== Provided material ==
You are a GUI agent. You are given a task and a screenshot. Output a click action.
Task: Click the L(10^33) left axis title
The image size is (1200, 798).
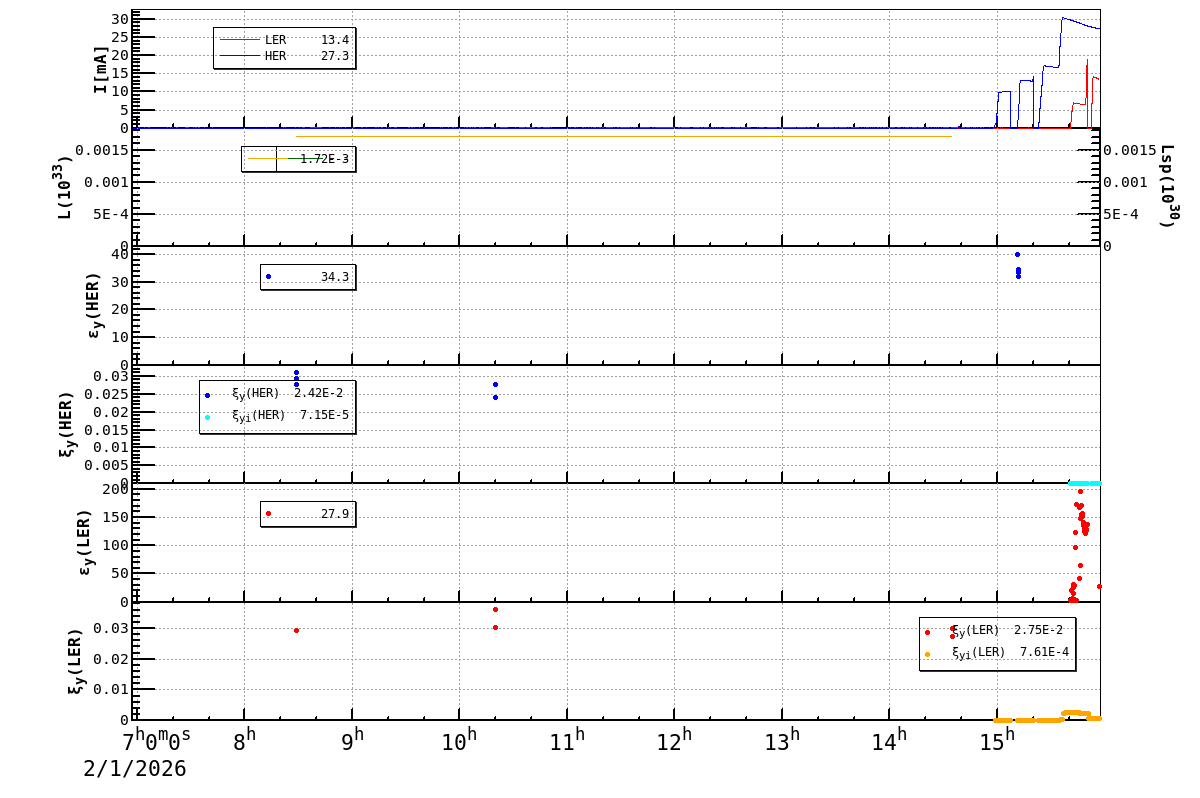pyautogui.click(x=65, y=187)
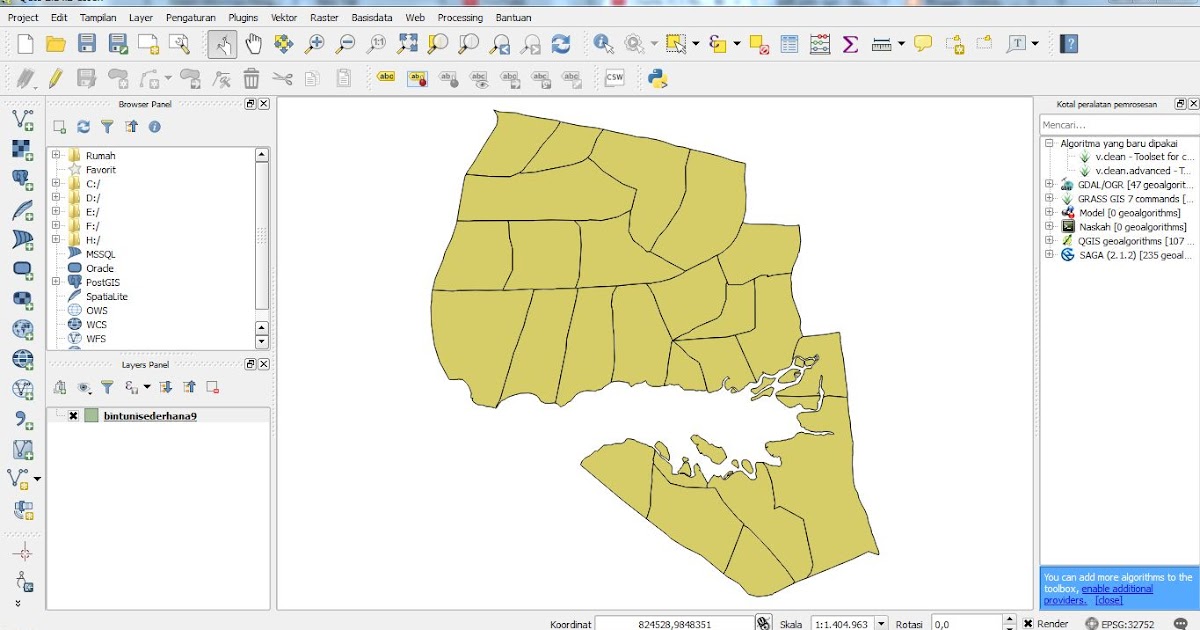Refresh the Browser Panel
This screenshot has height=630, width=1200.
pos(82,127)
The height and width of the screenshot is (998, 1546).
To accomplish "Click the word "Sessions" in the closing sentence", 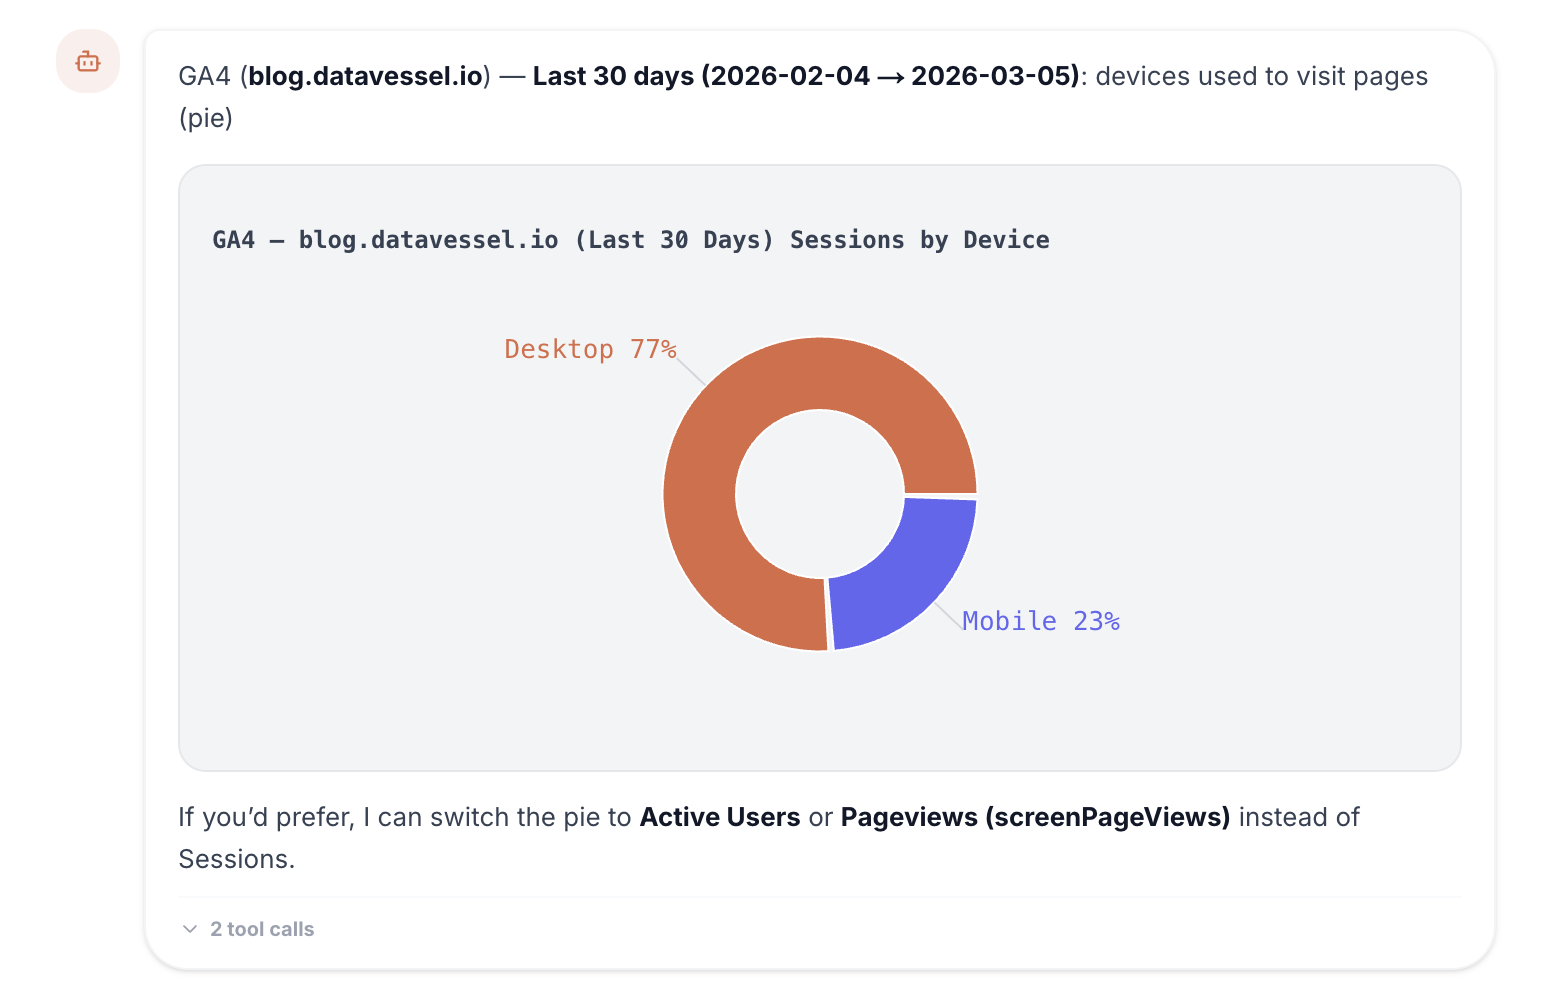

== Problem requirements ==
Could you retype every record above exactly, leaving the pictures out?

== Result ==
You are a GUI agent. You are given a task and a screenshot. Output a click action.
Task: Click the L(10^33) left axis title
The image size is (1200, 798).
pyautogui.click(x=65, y=187)
Refresh the Browser Panel
This screenshot has height=630, width=1200.
pos(82,127)
The height and width of the screenshot is (998, 1546).
To accomplish "Click the word "Sessions" in the closing sentence", 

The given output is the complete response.